Литмир - Электронная Библиотека

– Так как же получилось, Евгений Дмитриевич, что вы не подготовили собрание? У капитана был лоб мыслителя; глубоко посаженные светлые глаза смотрели на Савина с участием.

– Я не хотел готовить собрание.

– То есть как?

– Собрания проходят бесчувственно и, кроме вреда, ничего не приносят.

– Что-то, Евгений Дмитриевич, я не слышал о чувственных собраниях.

– Они должны настраивать людей!

– Это другое дело. Но у вас-то получилось – расстраивать. Выступающих не было, и даже проекта решения, основного ориентирующего документа, не подготовили. Вы советовались с заместителем командира по политчасти?

– Нет.

– Напрасно. Он бы уберег вас от такой партизанщины.

– Товарищ капитан, но ведь из-за проектов решения все голосуют бездумно, не вникая в то, за что голосуют. И тут же забывают, за что поднимали руку. И собрание получается, как шар: катится, а следа нет.

– Это если плохой проект решения.

– Но они все плохие!

– Евгений Дмитриевич, мы с вами говорим на разных языках. Вы считаете, что у вас в части все в порядке с примерностью комсомольцев, изжиты случаи нарушения воинской дисциплины и срыва плановых заданий?

– Не считаю.

– И правильно, что не считаете. Рота Синицына до сих пор в должниках ходит. Сколько в ней комсомольцев?

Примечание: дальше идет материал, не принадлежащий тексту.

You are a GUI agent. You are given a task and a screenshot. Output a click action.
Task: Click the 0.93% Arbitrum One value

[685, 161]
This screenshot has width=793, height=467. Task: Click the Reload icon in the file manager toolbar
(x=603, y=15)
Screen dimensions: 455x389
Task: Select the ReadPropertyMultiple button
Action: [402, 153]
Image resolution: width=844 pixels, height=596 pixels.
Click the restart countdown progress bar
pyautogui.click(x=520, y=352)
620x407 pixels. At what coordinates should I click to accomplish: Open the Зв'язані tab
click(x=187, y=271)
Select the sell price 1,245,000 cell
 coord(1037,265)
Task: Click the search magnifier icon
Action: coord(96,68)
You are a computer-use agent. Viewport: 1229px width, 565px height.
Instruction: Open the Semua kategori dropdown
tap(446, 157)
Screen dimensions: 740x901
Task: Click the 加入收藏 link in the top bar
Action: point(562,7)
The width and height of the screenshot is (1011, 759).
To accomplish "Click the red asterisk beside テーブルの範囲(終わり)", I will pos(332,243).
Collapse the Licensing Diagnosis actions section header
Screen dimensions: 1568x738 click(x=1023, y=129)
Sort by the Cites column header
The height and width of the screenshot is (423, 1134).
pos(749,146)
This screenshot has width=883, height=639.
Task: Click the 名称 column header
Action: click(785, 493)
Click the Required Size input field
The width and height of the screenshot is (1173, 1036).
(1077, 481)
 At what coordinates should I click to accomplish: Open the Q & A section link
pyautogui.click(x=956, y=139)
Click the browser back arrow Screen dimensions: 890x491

– Семьдесят восемь процентов.

– Вот видите! Если бы каждый из них показывал примерность, она бы давно была в передовых.

– Рота и будет передовой.

– Очень хорошо. Ваша задача как комсомольского вожака, будить в людях чувство ответственности за дело. Воспитывать страстным словом, каждым мероприятием… – Беседа длилась, наверное, не меньше часа. На Савина обволакивающе действовала убежденность, с которой тот объяснял истины вроде бы и азбучные, но и не такие простые. Он не верил этой кажущейся правильности. Но молчал. Понимал, что возражать бесполезно.

– Просчеты на первых порах бывают у каждого, – сказал Пантелеев и встал, давая понять, что разговор подошел к концу. Положил руку Савину на плечо и, словно ставя точку под официальной частью, перешел на «ты»: – Пооботрешься. Опыта наберешься. На мою помощь всегда можешь рассчитывать… Ну, а насчет прокола с собранием, я не буду его записывать в акт. Мне даже импонирует твоя партизанщина, сам такой был. Главное в любом нашем мероприятии – это организующее начало…

5

«Удивительно, – думал, шагая по тайге, Савин, – одни и те же слова могут иметь в устах разных людей разный смысл». У Пантелеева – организующее начало означает продуманный сценарий, иногда даже спектакль. У Давлетова – подробный план: кому, что и как делать – и все от сих до сих. А у него, у комсомольского работника Савина?…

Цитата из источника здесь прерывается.